The flip side is that if his production ever matches his potential, he could be a pitcher who comes off the board in the first few rounds. He works with a fastball that touches as high as 98 mph and a mid-80s slider that some evaluators see as a future plus pitch. With two years of eligibility remaining, Mederos could elect to return to Stillwater to lead the Cowboys’ rotation as a bet that he can be the kind of pitcher he was projected to be as a recruit. 

Austin Peterson, RHP, Connecticut

Peterson was dominant at times for UConn throughout the 2022 season, and he finished with an 11-3, 3.83 record and 147 strikeouts in 110.1 innings to help lead the Huskies to super regionals. Those kinds of strikeout numbers will get the attention of evaluators and will give Peterson a chance to be drafted. 

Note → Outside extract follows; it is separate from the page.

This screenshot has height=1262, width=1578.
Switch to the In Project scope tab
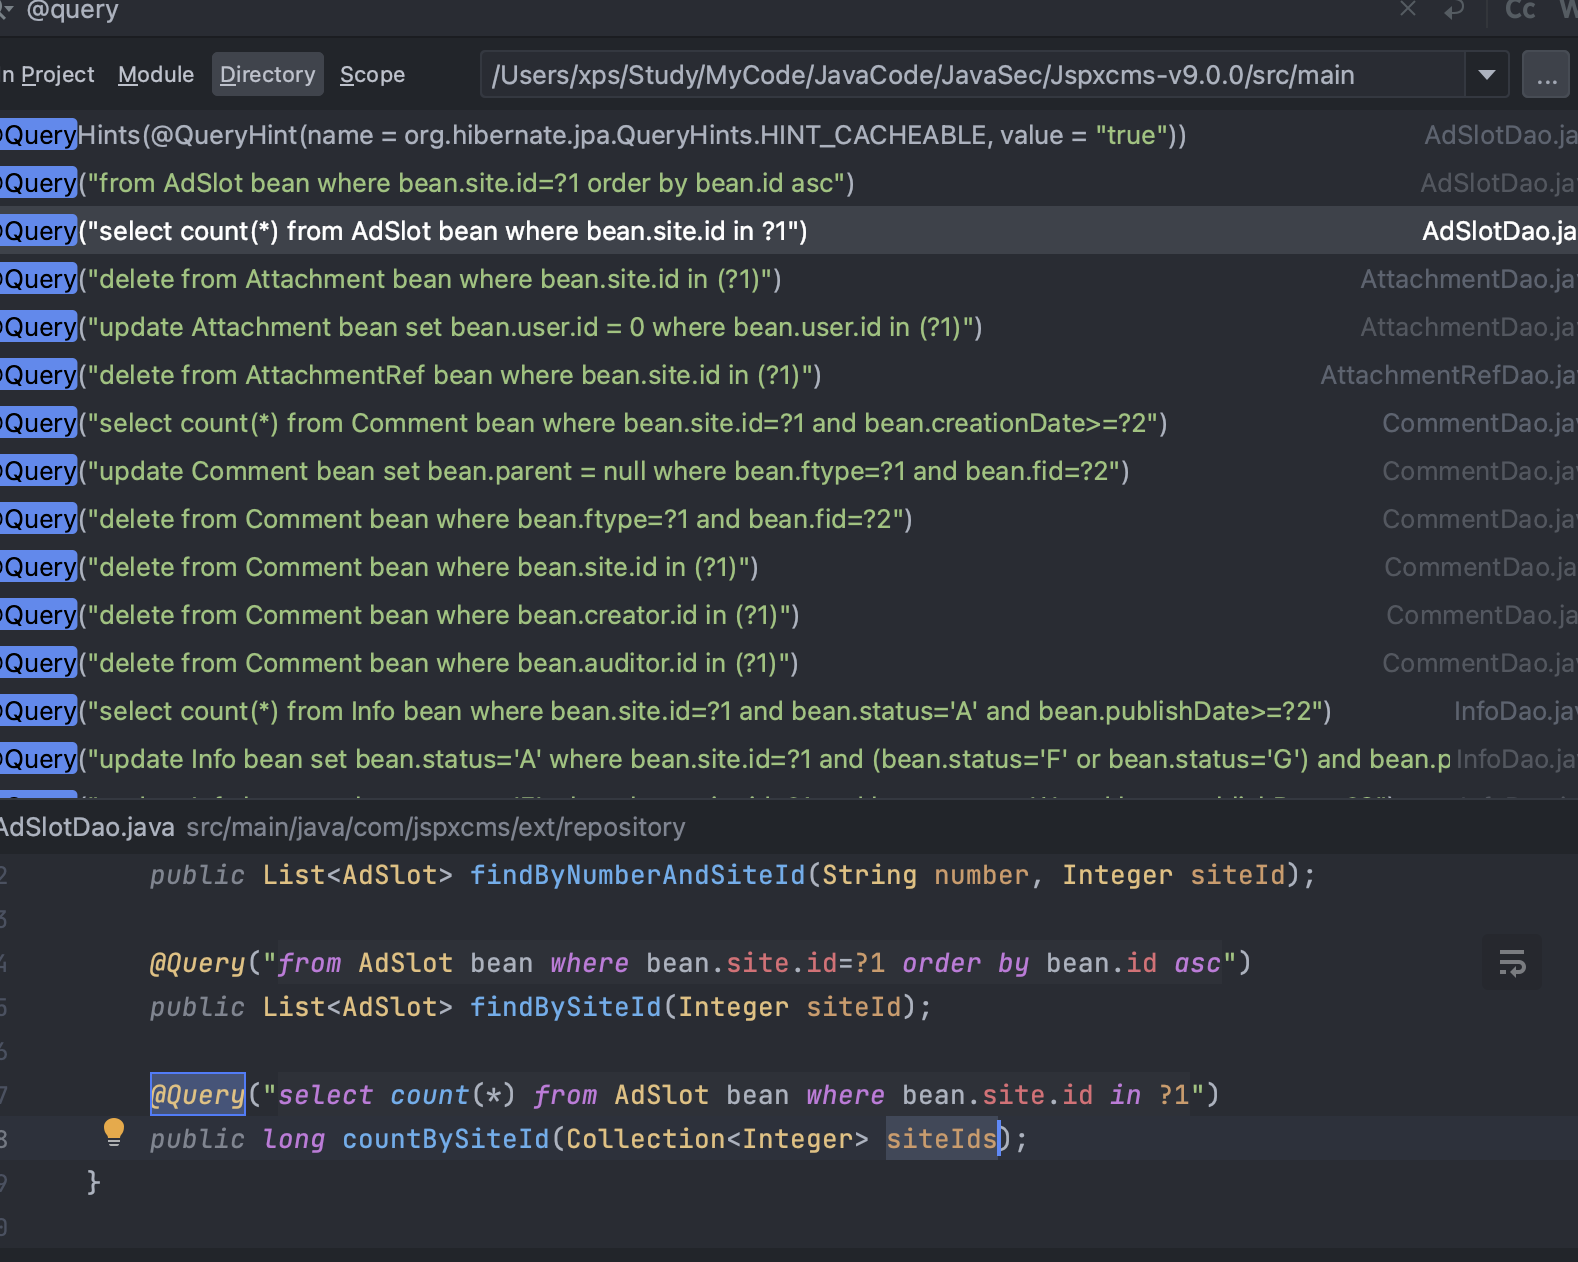(x=48, y=75)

Despite those numbers, however, he’s not a can’t-miss prospect, in part because his stuff is good but not excellent. As a pitcher who’s nearly 23 years old, Peterson may not have a ton to gain from a prospect standpoint by returning to UConn unless his stuff makes a jump, but his return would give the Huskies one of the best starting pitchers in college baseball and would give them a cornerstone piece of yet another team with the ability to get to Omaha. 

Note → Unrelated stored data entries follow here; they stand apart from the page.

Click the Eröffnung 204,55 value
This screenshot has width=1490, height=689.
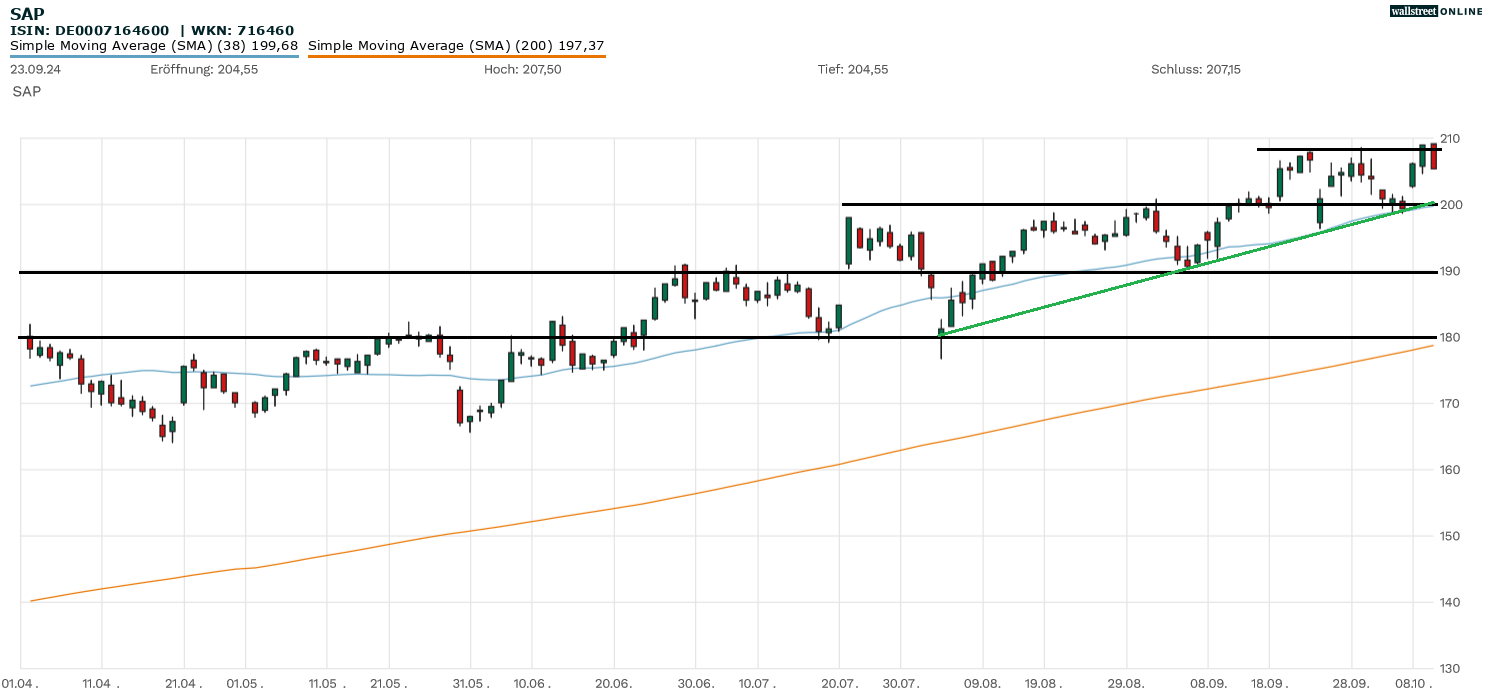coord(204,69)
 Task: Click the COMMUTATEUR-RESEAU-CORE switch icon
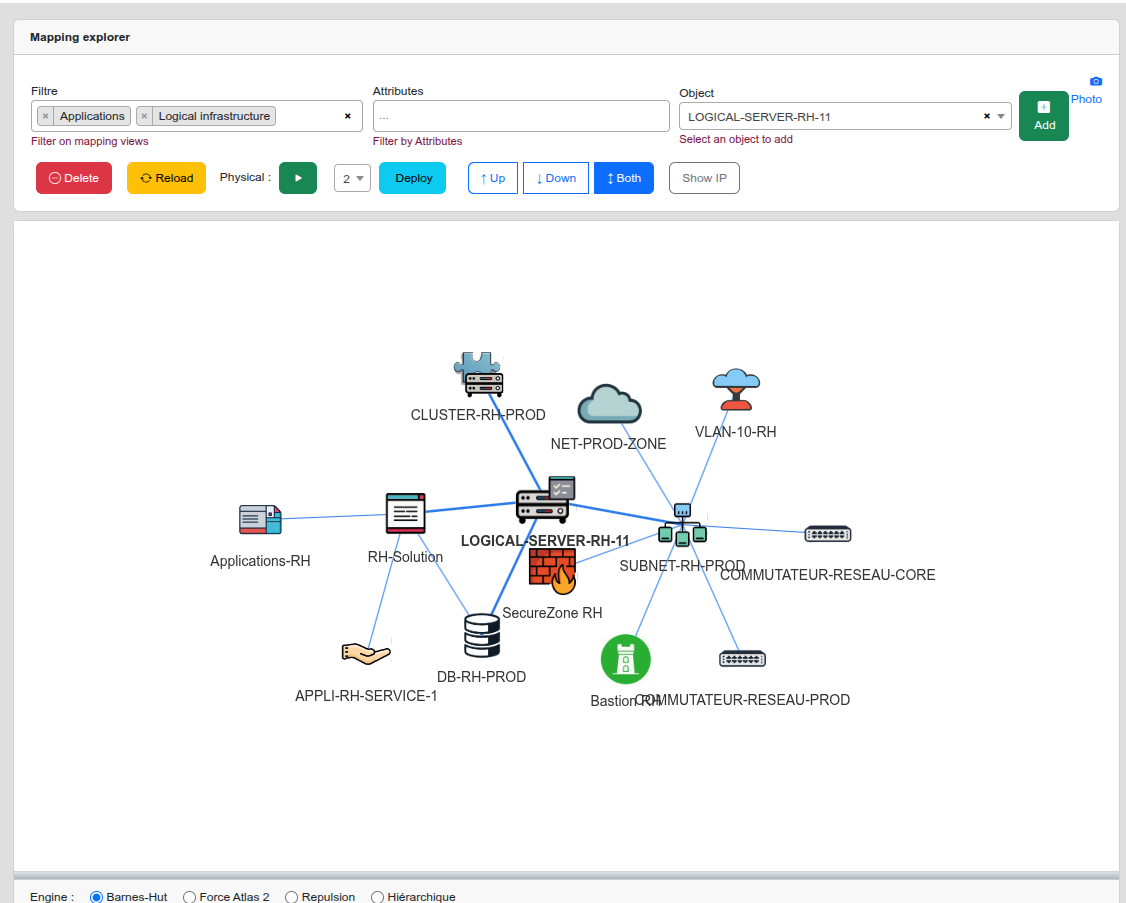(x=828, y=534)
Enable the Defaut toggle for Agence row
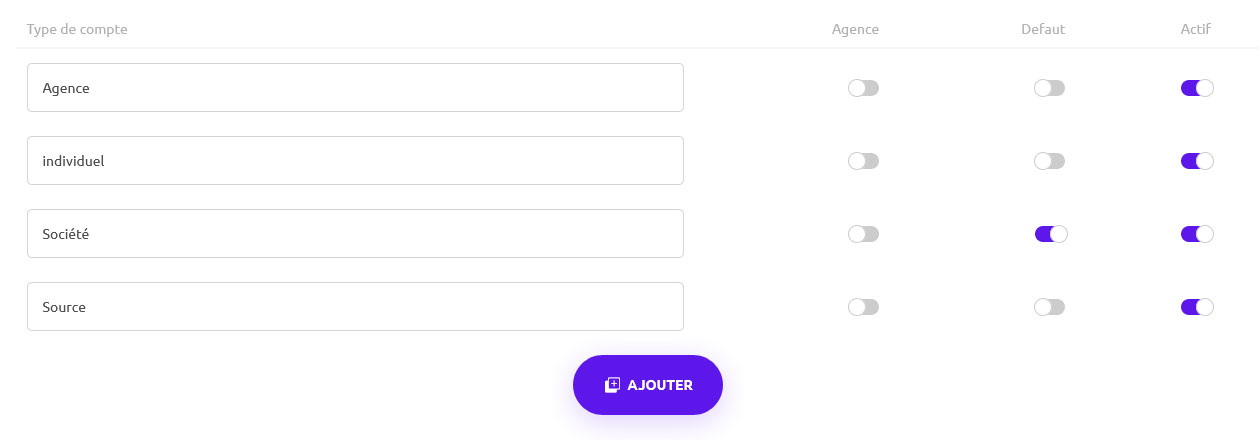The width and height of the screenshot is (1259, 440). 1049,88
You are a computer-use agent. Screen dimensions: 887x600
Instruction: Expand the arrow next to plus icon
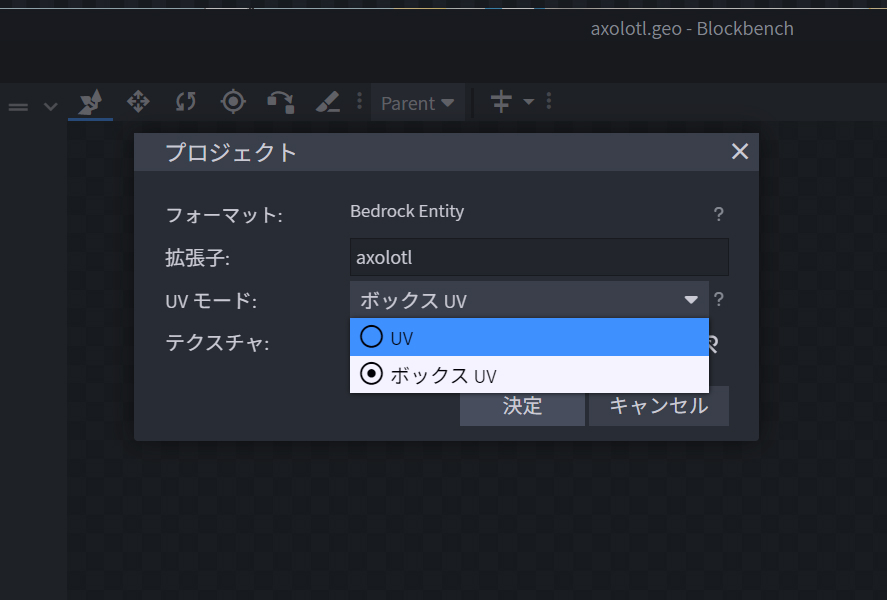pos(528,102)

Jordan Sprinkle, SS, Arkansas

Sprinkle burst onto the scene at UC Santa Barbara by batting .353/.402/.536 with 26 stolen bases in 2021, which earned him a spot on the Collegiate National Team. His numbers weren’t quite at that level in 2022—he hit .285/.381/.416—but he still swiped 25 bases and showed off his trademark athleticism at shortstop. 

As the No. 156 prospect on the BA 500, there’s a high probability that Sprinkle’s name is called on day two of the draft, but there’s still upside for him if he chooses instead to follow through with his transfer to Arkansas. He still has two seasons of eligibility left and came into this season with a chance to be among the first shortstops selected. If he can return to something closer to his 2021 production, this time in the SEC, it would give the Razorbacks an incredible catalyst in the lineup and would put Sprinkle back on course to go off the board quickly in 2023. 

Colby Thomas, OF, Florida

Thomas showed in 2022 that he mastered the mid-major level by batting .325/.451/.734 with 17 home runs and more walks (34) than strikeouts (32) in 42 games at Mercer. Not only does he have an impressive track record at Mercer, which includes 32 homers in 111 games over three seasons, but he also possesses impressive raw tools like plus speed, plus raw power and above-average ability in center field. 

That combination has Thomas ranked No. 158 on the BA 500, which projects him as a day two selection. Like Sprinkle, there could be value for Thomas in proving himself in the SEC. If Thomas makes it to Florida, there’s no doubting that he has SEC-quality tools, and he would likely find himself hitting in a prominent place in the order and manning center field for the Gators.